Nella primavera 2019 sono previste le elezioni europee - si tratta della nona volta nella storia - per il rinnovo dei deputati che rappresenteranno i Paesi membri dell'Ue all'interno dell'Europarlamento di Bruxelles. Il Consiglio dell’Unione Europea, che è l'organo esecutivo, ha deciso in maniera unanime che lo scrutinio inizierà per tutti in maniera contemporanea alle ore 23 di domenica 26 maggio. Non tutti gli Stati hanno ancora ufficializzato la data, ma certamente il giorno scelto per andare a votare sarà per l'appunto quello del 26 maggio. A circa sette mesi dal voto il portale www.ladomenicadivicenza.it ha voluto approfondire il tema, intervistando cinque possibili candidati vicentini (di quattro partiti diversi), alle Europee 2019, elencati in ordine alfabetico. Ecco cosa è emerso.

 

Roberto Ciambetti (Lega), presidente del Consiglio regionale: «Al momento voci senza fondamento. Io candidato? Deciderà il partito»
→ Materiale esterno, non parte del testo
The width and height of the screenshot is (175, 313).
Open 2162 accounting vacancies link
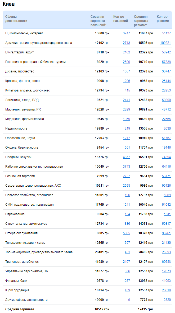click(x=126, y=52)
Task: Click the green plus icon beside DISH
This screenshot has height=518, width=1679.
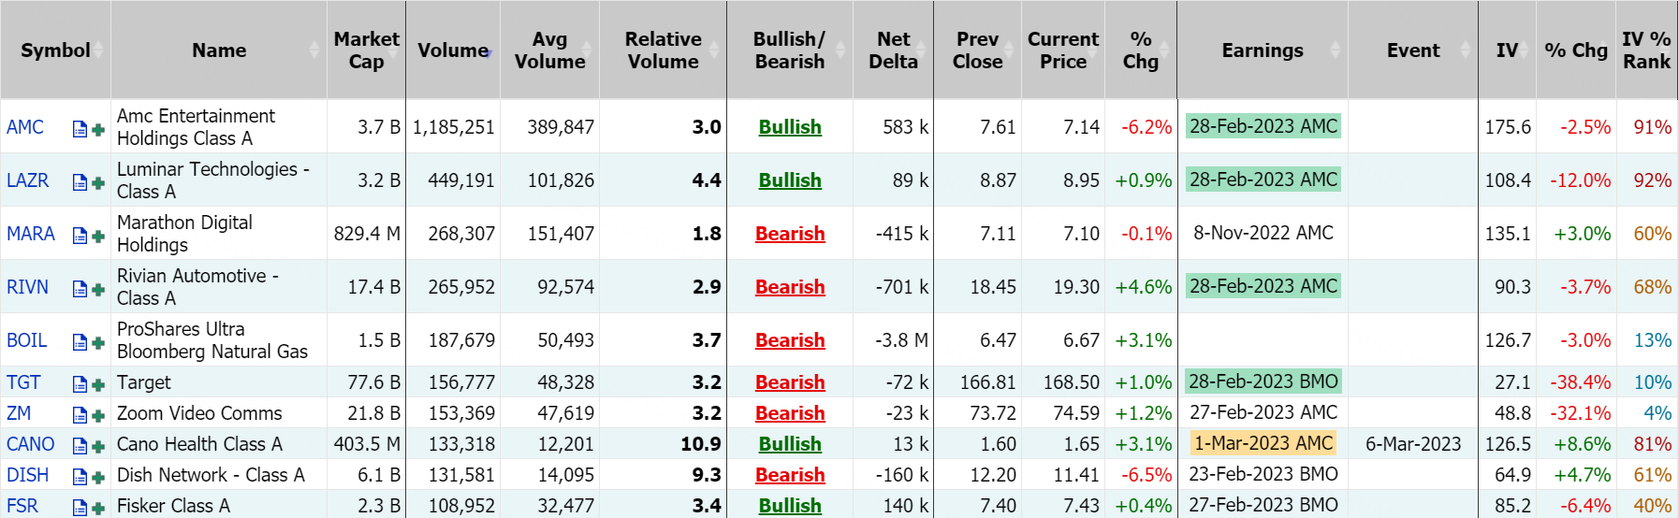Action: (98, 477)
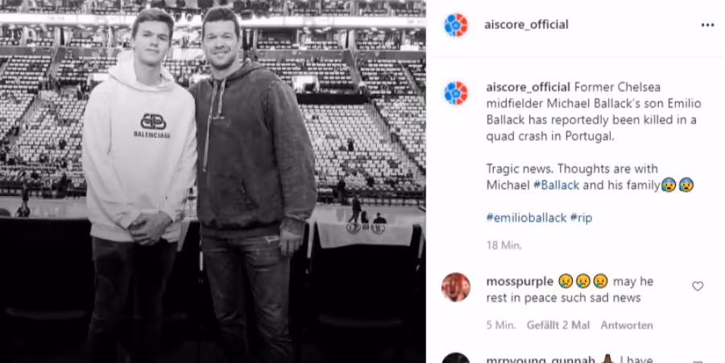The width and height of the screenshot is (725, 363).
Task: Click the '18 Min.' post timestamp
Action: point(504,245)
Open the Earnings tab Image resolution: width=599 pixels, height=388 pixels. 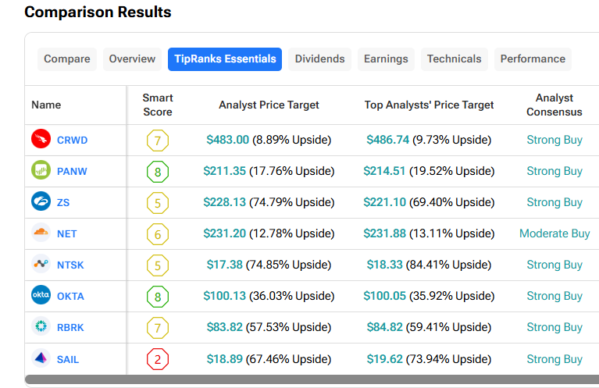pos(386,59)
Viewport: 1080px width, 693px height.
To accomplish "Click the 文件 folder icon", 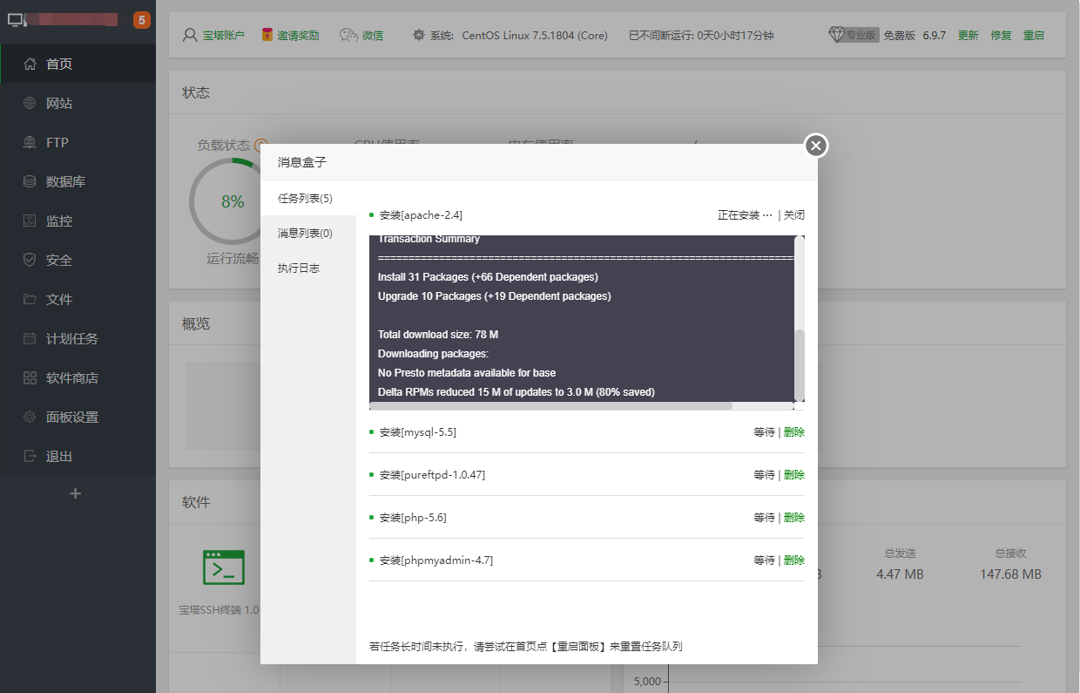I will (x=30, y=299).
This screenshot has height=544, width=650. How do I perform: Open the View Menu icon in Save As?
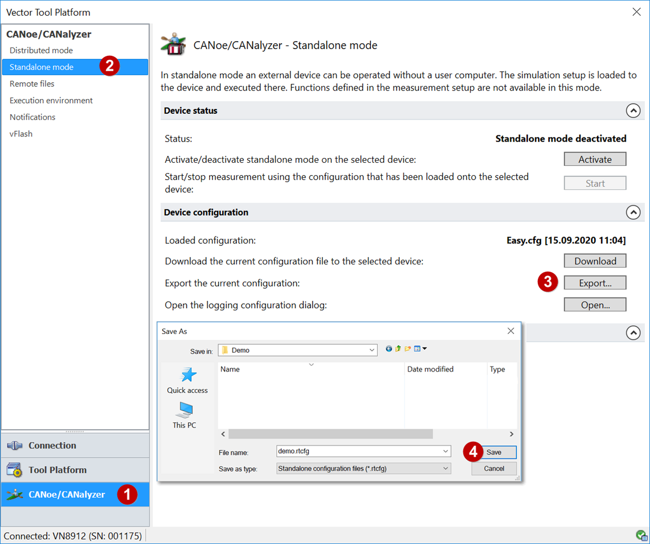pyautogui.click(x=420, y=349)
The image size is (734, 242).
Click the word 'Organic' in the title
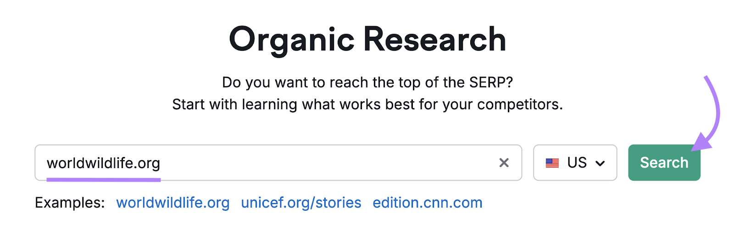coord(292,40)
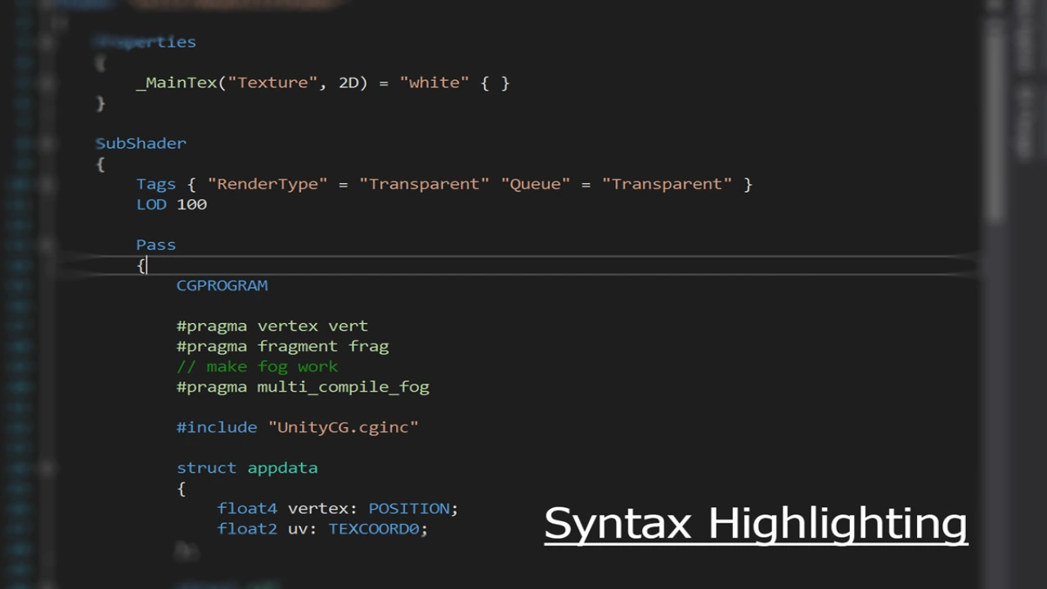Click the SubShader keyword
Viewport: 1047px width, 589px height.
tap(141, 143)
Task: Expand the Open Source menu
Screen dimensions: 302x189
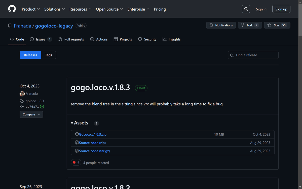Action: click(109, 9)
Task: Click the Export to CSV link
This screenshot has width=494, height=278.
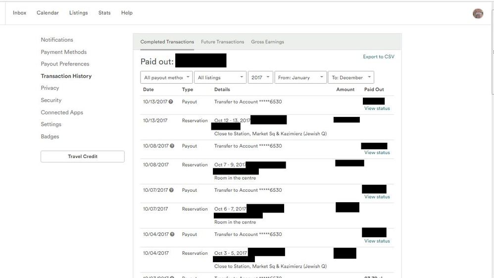Action: click(x=379, y=57)
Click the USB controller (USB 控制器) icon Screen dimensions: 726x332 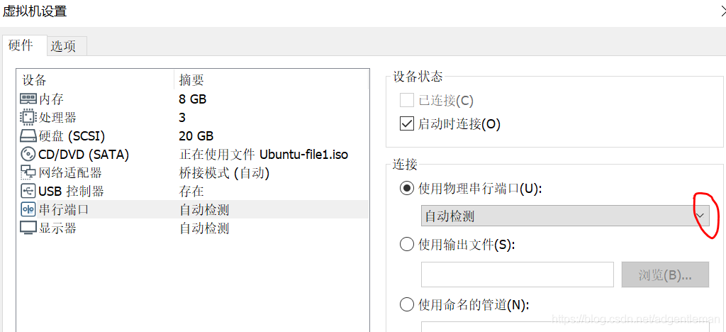pos(28,192)

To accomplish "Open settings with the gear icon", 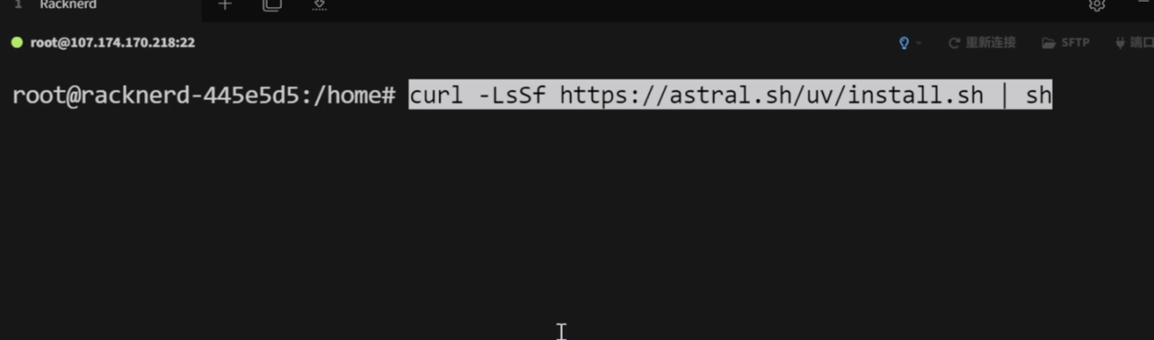I will (x=1096, y=5).
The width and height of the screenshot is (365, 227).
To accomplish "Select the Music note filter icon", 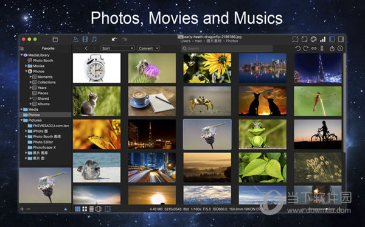I will pyautogui.click(x=94, y=39).
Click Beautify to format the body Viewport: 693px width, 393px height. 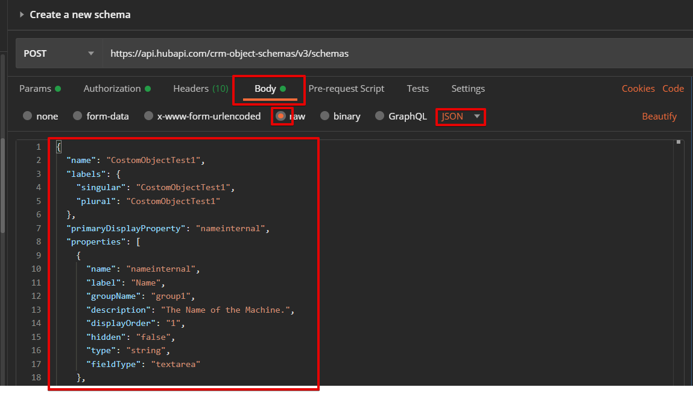(x=659, y=116)

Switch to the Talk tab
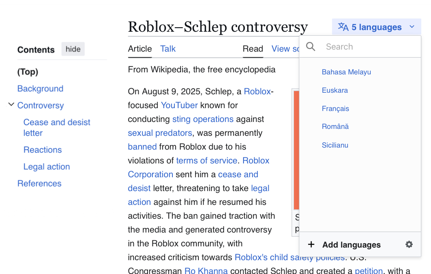168,49
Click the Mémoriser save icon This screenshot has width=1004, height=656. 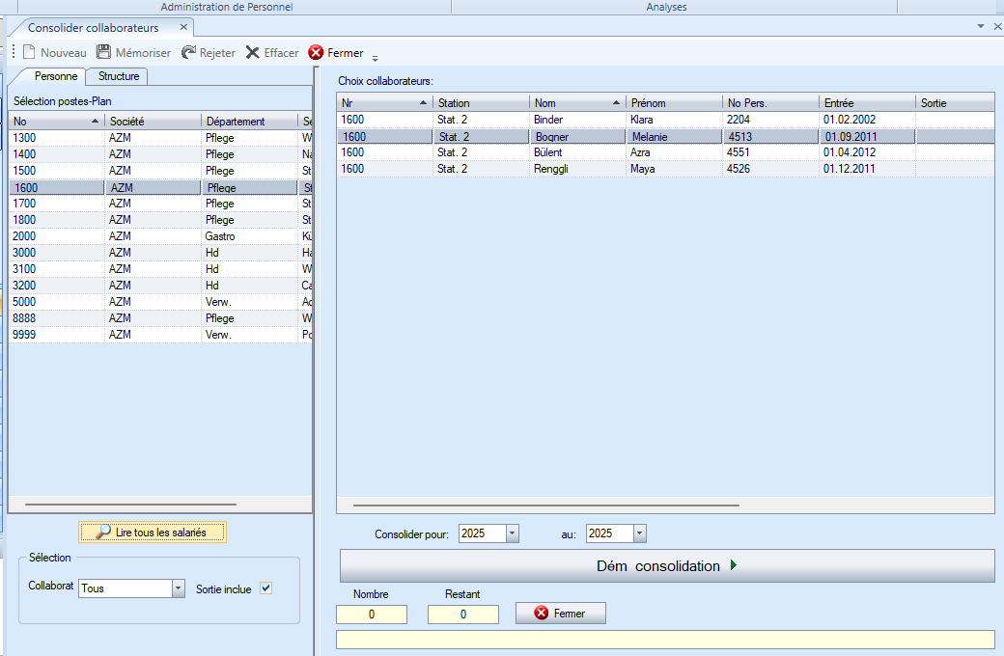[104, 53]
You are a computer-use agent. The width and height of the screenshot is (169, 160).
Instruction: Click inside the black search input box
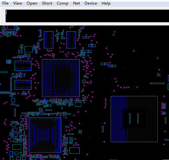(87, 16)
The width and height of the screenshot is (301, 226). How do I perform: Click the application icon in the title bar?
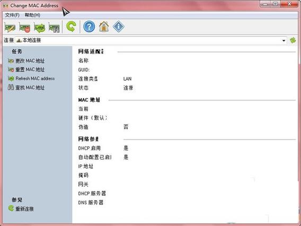click(6, 6)
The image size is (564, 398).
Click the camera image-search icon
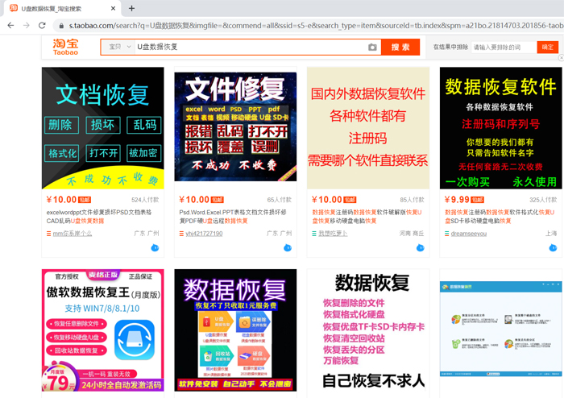pyautogui.click(x=372, y=48)
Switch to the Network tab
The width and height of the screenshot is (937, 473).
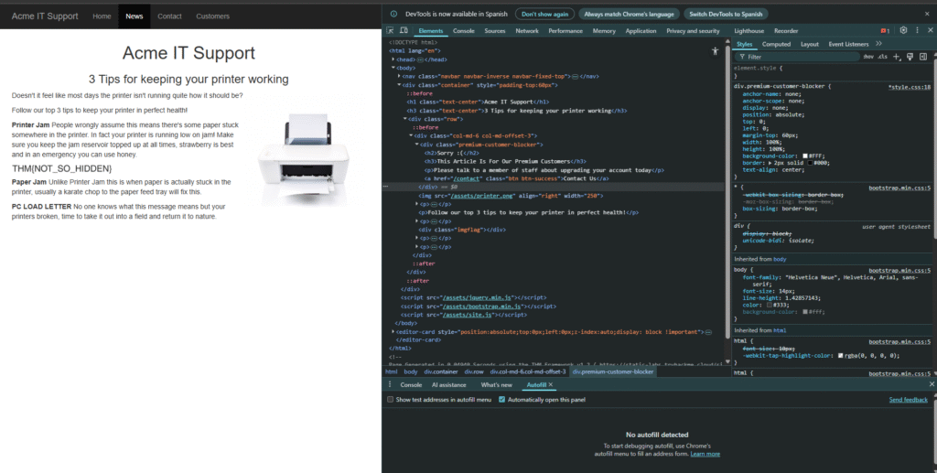(x=527, y=30)
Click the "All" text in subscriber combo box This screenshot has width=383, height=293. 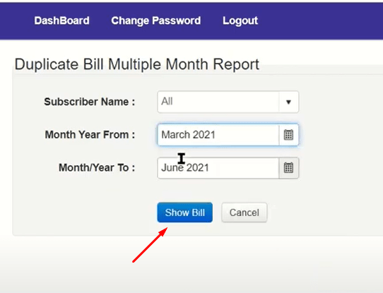[x=167, y=101]
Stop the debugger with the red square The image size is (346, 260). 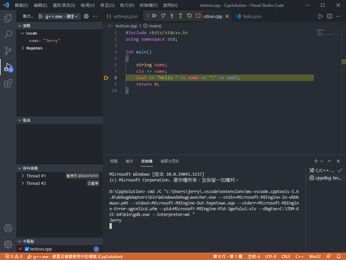tap(198, 16)
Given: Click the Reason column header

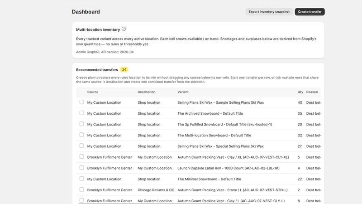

Europee 2019, iniziate le Le elezioni europee rappresentano «un orizzonte lontano, anzi lontanissimo», per Roberto Ciambetti, presidente del Consiglio Regionale e rappresentante della Lega che precisa: «Siamo ancora molto distanti non solo dalla possibilità di esprimere le prime possibili candidature, ma anche del solo fatto di parlarne. Nomi non sono stati realmente fatti, quelli che sono usciti sugli organi di informazione, per dirla in dialetto veneto, sono solamente "ciacoe" (chiacchiere, ndr.), voci senza il minimo fondamento».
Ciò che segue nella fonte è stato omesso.